# Tax Info



## ship (Feb 16, 2008)

By the way, Don't know how many of you knew but tools and professional readings amongst many other things you buy throught the year are deductable.

+1,100 worth of tools this year and +380.00 worth of books means deduction. This in addition to other deductions such as if you bought a computer that gets used for business purposes - last year's deduction. Possibly also travel etc. expenses.

The 1040EZ is not set up for such things, nor is doing it yourself these days sufficient to square away what someone that has to spend money to make money professionally fairly compensate that expense. If a starting pro in the industry (student don't know about) what you buy by way of professional readings and or tools is deductable. Took a lot of years of tools bought but not deducted and loosing money in taking the simple easy to do deductions to figure this out. More frequently than not I owed money every year while struggling to put bread on my table - something wrong with that concept. A tax professional is not cheap but often very useful in at least helping you negotiate a system that is against the person that works hard but does not make an income sufficient to pay for tax havens, nor sufficient to find where to itemize one's deficits and needs as a professional..

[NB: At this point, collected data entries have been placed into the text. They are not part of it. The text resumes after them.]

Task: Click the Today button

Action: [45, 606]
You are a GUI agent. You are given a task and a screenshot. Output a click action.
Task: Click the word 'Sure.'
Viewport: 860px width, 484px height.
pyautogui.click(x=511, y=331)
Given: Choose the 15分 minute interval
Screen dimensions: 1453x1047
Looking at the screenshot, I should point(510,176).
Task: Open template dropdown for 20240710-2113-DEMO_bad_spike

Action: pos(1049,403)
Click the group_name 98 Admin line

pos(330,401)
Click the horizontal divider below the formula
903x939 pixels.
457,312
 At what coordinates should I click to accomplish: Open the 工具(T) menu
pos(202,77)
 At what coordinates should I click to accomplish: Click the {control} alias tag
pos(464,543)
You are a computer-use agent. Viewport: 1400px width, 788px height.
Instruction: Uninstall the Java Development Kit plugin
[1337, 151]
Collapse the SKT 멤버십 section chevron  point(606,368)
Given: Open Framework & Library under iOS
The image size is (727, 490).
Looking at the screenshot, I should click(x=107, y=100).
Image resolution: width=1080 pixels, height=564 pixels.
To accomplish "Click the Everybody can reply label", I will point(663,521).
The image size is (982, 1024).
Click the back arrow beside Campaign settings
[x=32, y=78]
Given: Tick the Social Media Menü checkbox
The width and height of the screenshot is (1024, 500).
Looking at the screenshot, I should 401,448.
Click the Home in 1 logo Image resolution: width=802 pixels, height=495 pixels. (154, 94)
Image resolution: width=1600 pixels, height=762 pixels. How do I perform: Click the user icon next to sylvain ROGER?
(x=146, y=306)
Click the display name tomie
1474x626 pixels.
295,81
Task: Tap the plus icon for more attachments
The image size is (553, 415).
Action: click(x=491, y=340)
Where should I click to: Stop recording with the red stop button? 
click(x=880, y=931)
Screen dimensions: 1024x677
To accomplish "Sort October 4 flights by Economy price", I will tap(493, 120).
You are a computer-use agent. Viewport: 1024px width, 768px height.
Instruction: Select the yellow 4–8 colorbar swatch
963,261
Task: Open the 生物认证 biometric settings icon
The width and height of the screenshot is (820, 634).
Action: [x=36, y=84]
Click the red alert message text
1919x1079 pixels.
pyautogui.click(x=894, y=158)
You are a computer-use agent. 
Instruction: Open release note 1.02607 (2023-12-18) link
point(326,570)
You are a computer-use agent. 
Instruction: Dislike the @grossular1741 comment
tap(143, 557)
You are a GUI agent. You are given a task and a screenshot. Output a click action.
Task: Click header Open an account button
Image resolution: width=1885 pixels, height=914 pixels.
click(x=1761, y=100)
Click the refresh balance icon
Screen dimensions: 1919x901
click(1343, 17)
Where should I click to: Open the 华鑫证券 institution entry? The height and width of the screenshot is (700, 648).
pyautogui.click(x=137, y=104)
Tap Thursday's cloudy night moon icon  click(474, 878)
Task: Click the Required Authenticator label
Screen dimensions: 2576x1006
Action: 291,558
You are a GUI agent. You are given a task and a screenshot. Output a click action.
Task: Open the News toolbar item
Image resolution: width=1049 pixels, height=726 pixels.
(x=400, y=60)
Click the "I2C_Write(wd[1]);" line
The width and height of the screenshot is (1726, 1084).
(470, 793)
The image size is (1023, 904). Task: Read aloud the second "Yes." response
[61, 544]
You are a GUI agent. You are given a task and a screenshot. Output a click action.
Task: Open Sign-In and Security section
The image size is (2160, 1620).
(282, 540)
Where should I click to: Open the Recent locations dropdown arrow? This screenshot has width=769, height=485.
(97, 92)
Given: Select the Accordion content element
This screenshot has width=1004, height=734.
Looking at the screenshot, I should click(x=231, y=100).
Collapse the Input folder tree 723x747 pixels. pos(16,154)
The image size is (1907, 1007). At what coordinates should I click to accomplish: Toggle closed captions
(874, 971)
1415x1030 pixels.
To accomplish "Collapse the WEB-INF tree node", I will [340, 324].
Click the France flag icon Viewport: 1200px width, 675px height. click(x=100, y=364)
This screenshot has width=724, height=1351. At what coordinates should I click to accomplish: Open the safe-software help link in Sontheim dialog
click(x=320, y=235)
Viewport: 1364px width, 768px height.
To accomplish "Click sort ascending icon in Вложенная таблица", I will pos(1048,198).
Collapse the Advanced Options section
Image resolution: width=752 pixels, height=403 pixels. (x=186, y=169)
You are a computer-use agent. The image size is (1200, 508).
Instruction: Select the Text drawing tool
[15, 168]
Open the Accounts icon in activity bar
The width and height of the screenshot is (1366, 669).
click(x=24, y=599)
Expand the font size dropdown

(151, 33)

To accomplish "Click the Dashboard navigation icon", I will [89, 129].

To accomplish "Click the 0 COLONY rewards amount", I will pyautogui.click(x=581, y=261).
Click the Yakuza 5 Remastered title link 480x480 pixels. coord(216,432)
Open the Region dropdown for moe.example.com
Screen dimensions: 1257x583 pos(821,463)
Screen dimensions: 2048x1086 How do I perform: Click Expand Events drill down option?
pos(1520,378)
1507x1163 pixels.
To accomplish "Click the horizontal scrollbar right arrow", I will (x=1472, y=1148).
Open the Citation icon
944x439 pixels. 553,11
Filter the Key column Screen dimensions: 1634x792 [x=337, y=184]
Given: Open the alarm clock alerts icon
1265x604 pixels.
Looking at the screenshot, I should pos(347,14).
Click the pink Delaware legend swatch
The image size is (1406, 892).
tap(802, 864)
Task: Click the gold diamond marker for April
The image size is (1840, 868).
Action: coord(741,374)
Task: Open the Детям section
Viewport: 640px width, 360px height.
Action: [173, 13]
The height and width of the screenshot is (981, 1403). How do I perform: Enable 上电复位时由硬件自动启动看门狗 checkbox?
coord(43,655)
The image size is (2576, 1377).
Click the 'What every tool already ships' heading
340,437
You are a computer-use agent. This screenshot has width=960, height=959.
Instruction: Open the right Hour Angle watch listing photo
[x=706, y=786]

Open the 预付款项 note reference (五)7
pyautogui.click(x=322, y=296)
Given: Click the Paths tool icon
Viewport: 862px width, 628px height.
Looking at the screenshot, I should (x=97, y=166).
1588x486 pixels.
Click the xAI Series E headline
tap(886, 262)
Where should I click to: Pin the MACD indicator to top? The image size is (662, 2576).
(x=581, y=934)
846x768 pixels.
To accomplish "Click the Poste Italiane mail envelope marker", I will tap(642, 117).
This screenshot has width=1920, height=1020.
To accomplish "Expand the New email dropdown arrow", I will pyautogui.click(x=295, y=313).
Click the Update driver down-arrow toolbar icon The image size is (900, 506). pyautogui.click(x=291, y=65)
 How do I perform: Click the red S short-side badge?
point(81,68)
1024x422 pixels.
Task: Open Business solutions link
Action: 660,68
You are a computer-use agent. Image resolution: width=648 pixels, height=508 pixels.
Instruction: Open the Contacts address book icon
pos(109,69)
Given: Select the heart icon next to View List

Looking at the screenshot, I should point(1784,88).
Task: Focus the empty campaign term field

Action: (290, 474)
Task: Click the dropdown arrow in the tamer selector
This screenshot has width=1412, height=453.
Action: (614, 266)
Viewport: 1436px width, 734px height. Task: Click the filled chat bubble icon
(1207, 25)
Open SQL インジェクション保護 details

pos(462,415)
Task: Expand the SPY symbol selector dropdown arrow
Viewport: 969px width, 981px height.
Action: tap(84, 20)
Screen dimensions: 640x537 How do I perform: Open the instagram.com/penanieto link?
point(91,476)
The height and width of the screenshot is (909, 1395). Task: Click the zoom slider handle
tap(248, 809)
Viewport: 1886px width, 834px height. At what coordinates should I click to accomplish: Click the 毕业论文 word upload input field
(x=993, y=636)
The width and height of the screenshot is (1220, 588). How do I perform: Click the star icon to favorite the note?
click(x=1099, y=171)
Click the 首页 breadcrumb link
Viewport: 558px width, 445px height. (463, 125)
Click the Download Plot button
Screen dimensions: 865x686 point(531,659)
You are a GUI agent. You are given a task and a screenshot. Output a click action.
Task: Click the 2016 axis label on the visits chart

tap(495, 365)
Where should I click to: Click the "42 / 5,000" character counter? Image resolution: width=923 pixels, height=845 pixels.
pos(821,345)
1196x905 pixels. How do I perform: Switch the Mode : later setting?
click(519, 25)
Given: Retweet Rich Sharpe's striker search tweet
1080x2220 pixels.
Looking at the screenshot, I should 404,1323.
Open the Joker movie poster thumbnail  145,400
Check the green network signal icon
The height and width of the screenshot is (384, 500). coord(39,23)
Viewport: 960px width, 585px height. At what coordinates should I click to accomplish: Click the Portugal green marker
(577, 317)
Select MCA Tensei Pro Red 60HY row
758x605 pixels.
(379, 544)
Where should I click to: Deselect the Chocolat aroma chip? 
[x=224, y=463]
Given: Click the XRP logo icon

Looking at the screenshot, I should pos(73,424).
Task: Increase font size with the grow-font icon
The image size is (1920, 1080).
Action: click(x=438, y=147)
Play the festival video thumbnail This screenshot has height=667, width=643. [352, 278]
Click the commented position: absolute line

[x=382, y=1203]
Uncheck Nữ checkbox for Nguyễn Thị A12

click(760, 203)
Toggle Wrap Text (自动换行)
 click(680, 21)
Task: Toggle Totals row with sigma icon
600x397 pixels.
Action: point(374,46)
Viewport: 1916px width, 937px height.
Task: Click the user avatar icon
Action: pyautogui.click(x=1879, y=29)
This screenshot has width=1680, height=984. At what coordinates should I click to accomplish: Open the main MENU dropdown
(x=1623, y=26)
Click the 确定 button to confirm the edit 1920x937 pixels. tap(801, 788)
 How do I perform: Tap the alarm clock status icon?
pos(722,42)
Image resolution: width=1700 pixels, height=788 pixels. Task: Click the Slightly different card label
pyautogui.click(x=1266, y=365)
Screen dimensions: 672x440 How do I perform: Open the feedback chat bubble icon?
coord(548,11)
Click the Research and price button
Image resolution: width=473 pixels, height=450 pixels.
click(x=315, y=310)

Beyond computer programs, I would urdge those that are out of school and starting off in their careers to get professional help even if you have to pay for it in loosing a bit of what you realistiacally owe. It will save you money in the long run. This plus mortgauge on your house if you bought one.

Save your recipts... a 2" chip brush if not considered at $0.98 disposible is tax credit for tool if used for business purposes. Sand paper on the other hand not so much so as a type of thing to determine and highlight amongst your recipts.


----------



## Logos (Feb 16, 2008)

And for those of us in Australia.
If you have an ABN and trade as a sole trader much the same applies. It is worth consulting a tax person though and I don't mean ITP or their ilk.
If you are a PAYG employee you can certainly go the more difficult route as well. Professional deductions are possible through that. I suspect that even the donation to Control booth could be successfully argued to be a valuable business and professional development deduction.


----------



## Hughesie (Feb 16, 2008)

i really should donate i spend most of my life here


----------



## SHARYNF (Feb 17, 2008)

This is is a bit more complicated than people are likely to see at first glance.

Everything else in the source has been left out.